The chemical dosing unit 104 includes sensors, pumps, and a control system. The control system receives signals from the sensors with the signals providing data about characteristics (e.g., pH, temperature, pressure, and/or dissolved salt concentrations) of the fluid flowing through the pipeline 110. Based on this data, the control system can send signals actuating the pumps to inject corrosion and/or fouling inhibitors into the pipeline 110. The chemical dosing unit 104 is an optional feature of the system 100. In some locations, mixing provided by the mixing unit 102 avoids the need for chemical inhibitors altogether. In some locations, the inhibitory effects of the mixing unit 102 need to be supplemented by the addition of chemical inhibitors to fluid in the pipeline 110. In these locations, the chemical dosing unit 104 is typically installed upstream of the mixing unit 102. This configuration provides a more homogenous distribution of the chemical inhibitors downstream of the mixing unit 102.

FIGS. 2A-2C are schematic side views illustrating application of the system 100 to a section of pipeline 110 in which oil and water have separated. For example, this situation could occur where pipelines carry multiphase flow (e.g., oil, gas, and water) from oil wells. In this implementation, the system 100 does not include a chemical dosing unit and electricity produced by the generator 103 is fed to a facility electrical grid.

In FIG. 2A, still fluid in the pipeline has separated with the oil floating on the water. As the flow is restarted, the separated oil and water move towards the system 100 and begin to rotate the blades 105 of the mixing unit 102 as shown in FIG. 2B. As the blades 105 begin to rotate, the generator 103 begins to produce electricity. As the oil and water flow past the system 100, the blades 105 mix the oil and water together as shown in FIG. 2C.

For example, oil wells typically produce a hot mixture of crude oil, water, carbon dioxide, sulfur, and microorganisms. When the amount of water in the oil is low and/or the fluids in the pipeline are flowing quickly, the water will be dispersed in tiny droplets suspended in the flow that is unlikely to react with steel pipe surfaces. However, in stretches of pipeline at lower pressures, water droplets can coalesce out of the oil flow. When this occurs, the water and associated contaminants provide a favorable environment for corrosion. In addition, brine or carbon dioxide added to a reservoir during enhanced oil recovery can be produced, inadvertently adding to the risk of corrosion.

Specific locations for installation of the system 100 are typically determined based on feedback from corrosion, biological, and process engineers who predict the most likely point of corrosion and fouling accumulation. Typically, the system is installed in low velocity flow portion of a pipe, where stagnancy of the bottom layer of the flow can occur.
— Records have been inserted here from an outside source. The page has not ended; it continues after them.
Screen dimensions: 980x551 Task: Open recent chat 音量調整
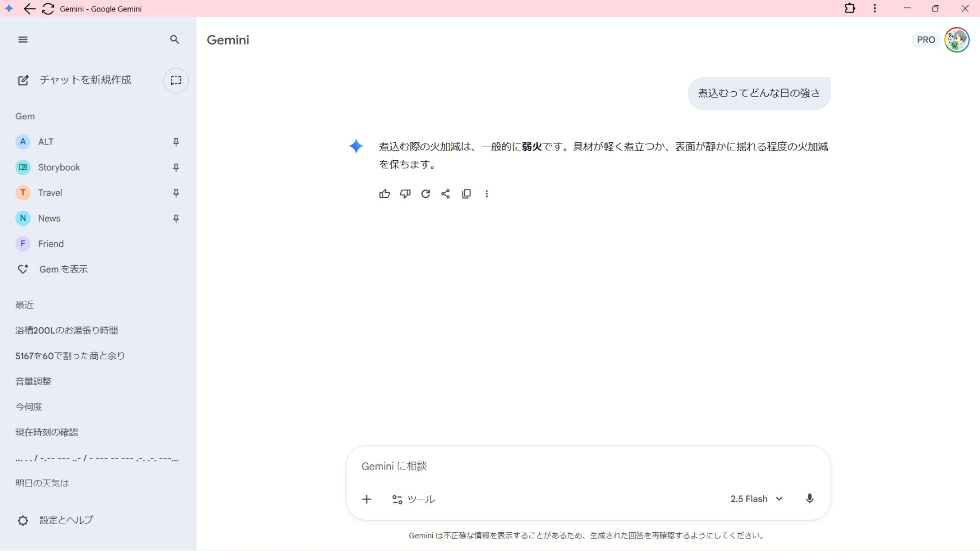click(x=33, y=381)
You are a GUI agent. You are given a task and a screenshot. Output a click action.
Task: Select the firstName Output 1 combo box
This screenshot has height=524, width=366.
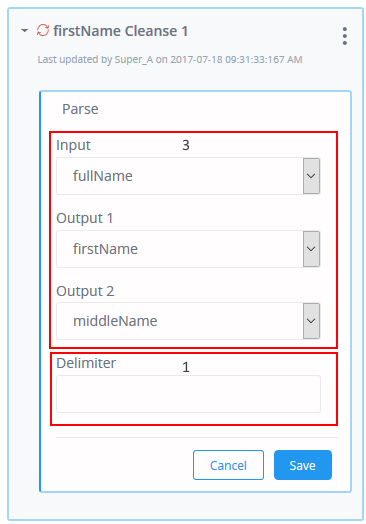click(x=188, y=249)

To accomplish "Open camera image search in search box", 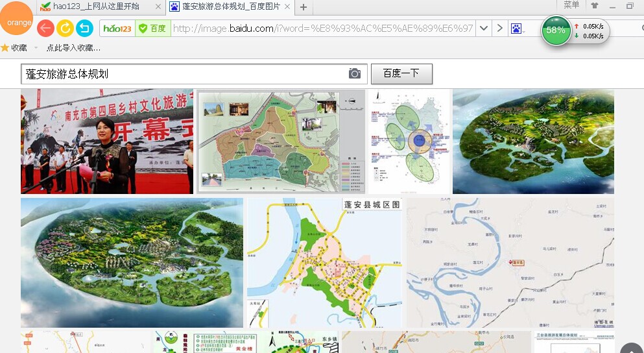I will pyautogui.click(x=354, y=73).
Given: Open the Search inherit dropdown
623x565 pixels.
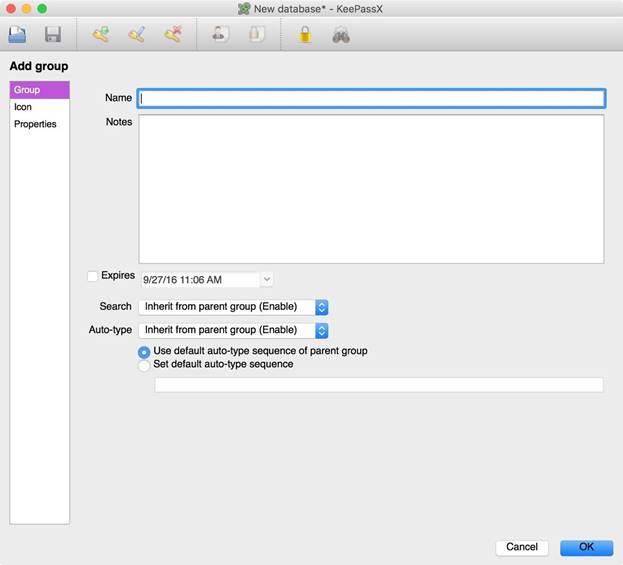Looking at the screenshot, I should pyautogui.click(x=322, y=307).
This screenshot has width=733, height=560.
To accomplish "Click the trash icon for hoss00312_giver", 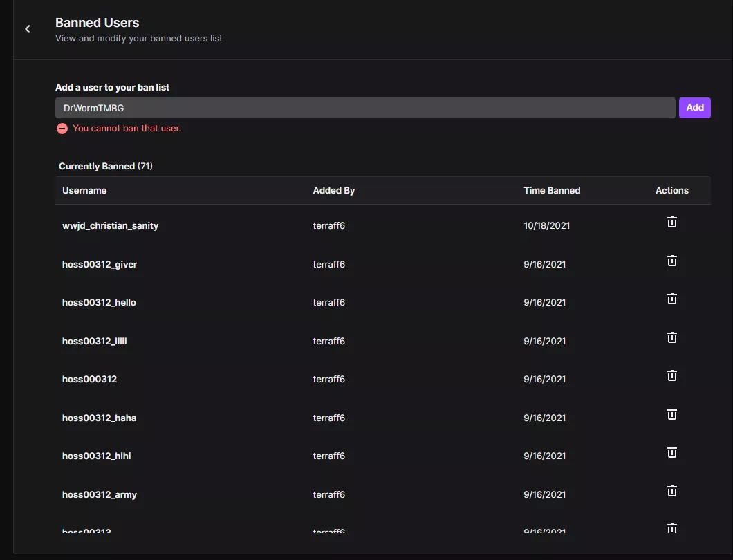I will 671,261.
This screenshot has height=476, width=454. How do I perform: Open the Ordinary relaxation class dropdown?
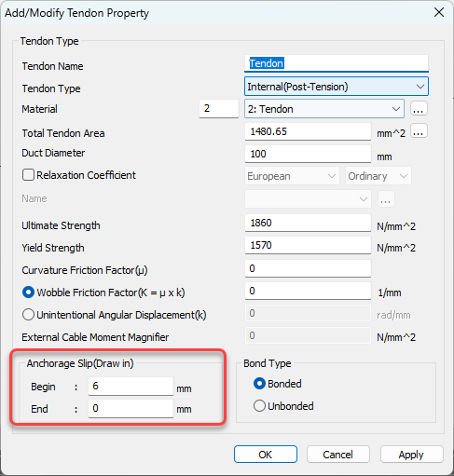point(378,176)
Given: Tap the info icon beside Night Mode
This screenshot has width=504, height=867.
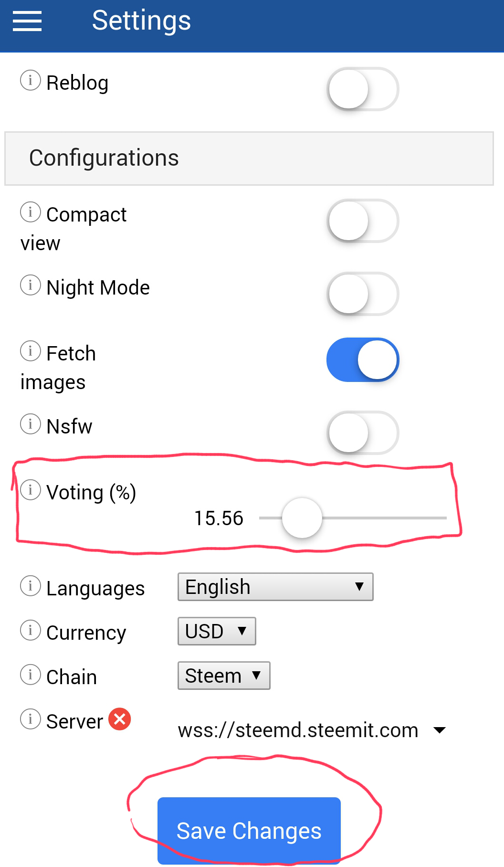Looking at the screenshot, I should click(31, 285).
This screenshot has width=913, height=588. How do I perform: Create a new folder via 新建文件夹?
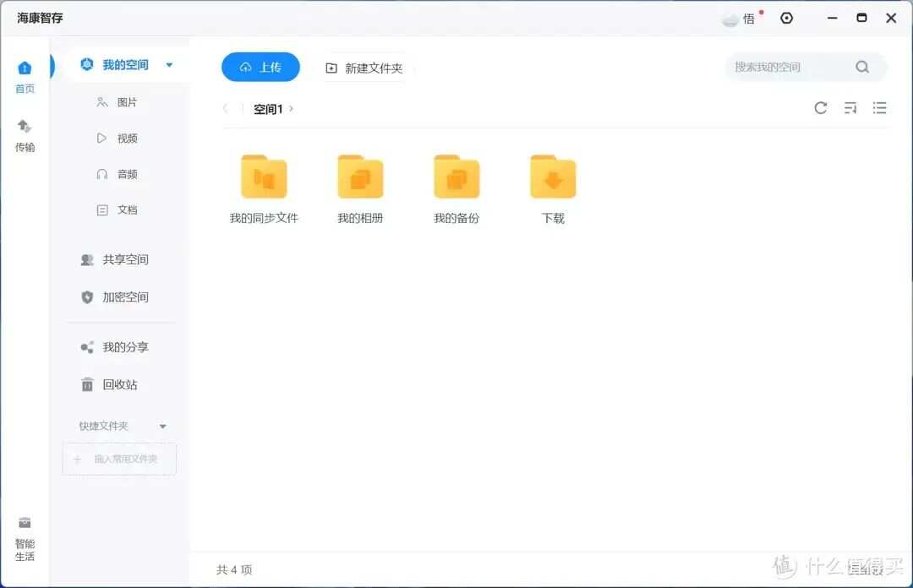coord(364,67)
FIG. 3 is a schematic top view of illustrating an application of the system in which the pipeline 110 includes two feeder pipes 112, 114 that meet at a junction 116 discharging to a larger pipe 117. Foulants include scale deposits and microorganisms (biofouling). Scaling often occurs when two or more streams are mixed inside a pipeline. Based on the nature of the streams, some compounds reach saturation and turn into deposits that adhere to the inside surfaces of the pipeline. Biofouling occurs in a similar way to scaling, with the main difference is that its microbial organisms (bacteria, fungi, archaea) that travel with the stream and adhere to surfaces inside pipelines through biofilm formation. This biofilm, unlike scale accumulation, grows unpredictably inside the pipeline.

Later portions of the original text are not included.